虫歯が進行して歯髄まで感染してしまうと、歯髄を除去しなくてはならなくなります。いわゆる「神経を取る」という処置です。歯髄を除去した後に残る空洞が汚染されたときに、ここを清掃して二度と汚染されないように薬で封鎖するなどのの処置を総じて歯内療法と呼び、主に歯根部分の空洞の処置になるため、根管治療とも呼ばれます。
解剖学的にもこの根管は複雑な形をしており、また非常に細く、枝分かれしたり、曲がりくねっているものも多くなっています。したがって、この部分を清掃するには、細い針のようなヤスリを順番に少しずつ太いものに変えて内壁を削り取り、汚染物質を除去していきます。時間・手間・集中力・根気を必要とする難しい処置ですが、保険制度では低い評価しか与えられておりません。しかし、この治療なくして、その後のいかなる処置も砂上の楼閣となってしまう最も基礎的な処置です。逆に手を抜こうと思えばいくらでも抜け、数年は症状も軽度または全くない状態で過ごすことができます。しかしいずれ歯根の先端で化膿して激しい疼痛と腫れが訪れます。処置はX線写真を撮らなければ評価できません。
責任ある治療を実践しようとする歯科医はこの処置に最も時間をかけます。
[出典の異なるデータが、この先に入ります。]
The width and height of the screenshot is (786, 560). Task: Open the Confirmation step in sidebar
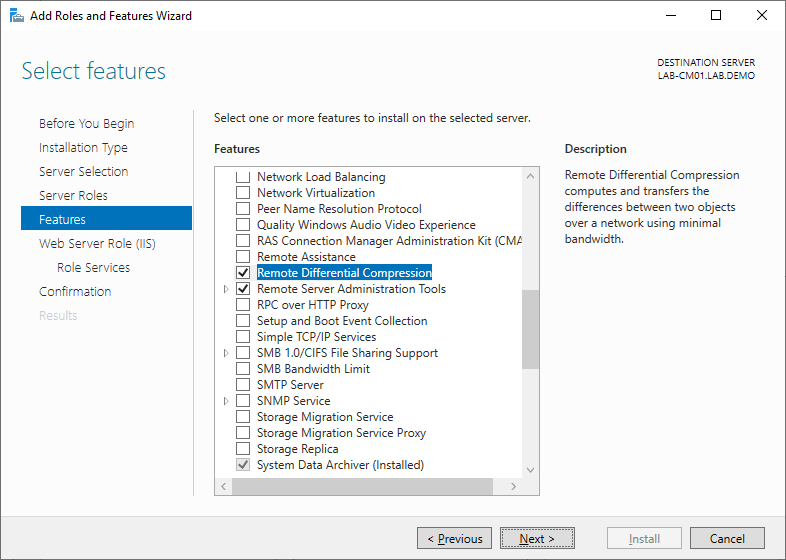tap(75, 292)
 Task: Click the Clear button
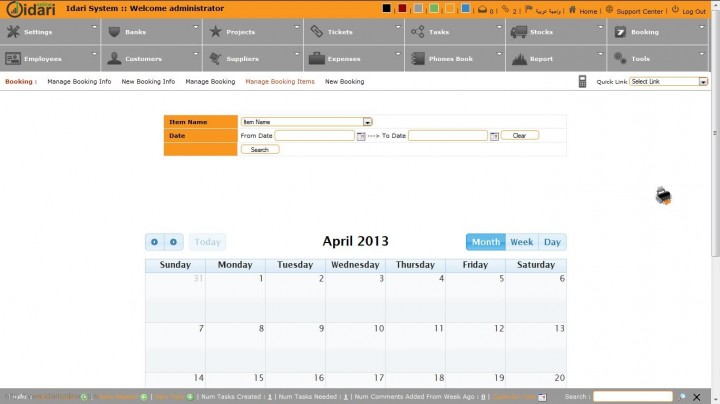click(x=519, y=135)
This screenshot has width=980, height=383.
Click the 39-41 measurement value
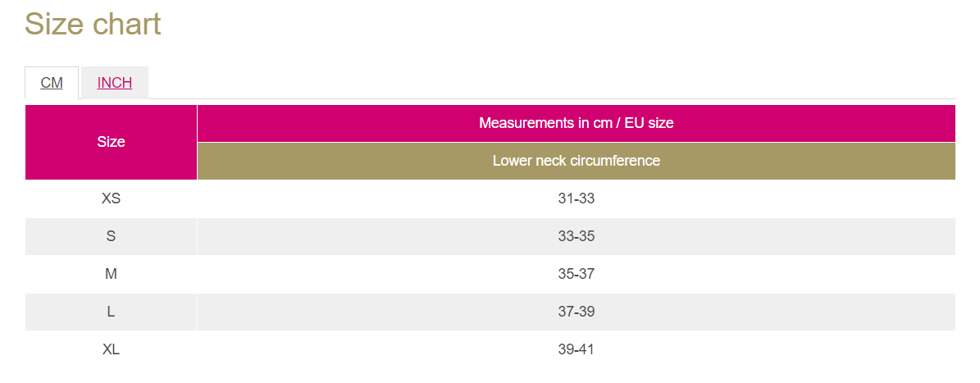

かわり映えのしない治療が続き、歯科医も患者さんも消耗してしまいがちです。ですが、ここは一念発起して、患者さんにとってこの治療を成功してもらわなければ後がないと思って、逆に歯科医を激励するくらいの気持ちで取り組んでいただきたいと考えております。
この処置をきちんとできる歯科医に巡り会えた患者さんは幸せです。そういう歯科医と信頼関係で結ばれていれば、この先、患者さんの障害にわたって、どれほど多くの歯を救ってもらえることか、その差は大きいです。歯科医側は、採算度外視で、医者のプライドをかけて取り組んでおります。どうかご理解とご協力をお願いします。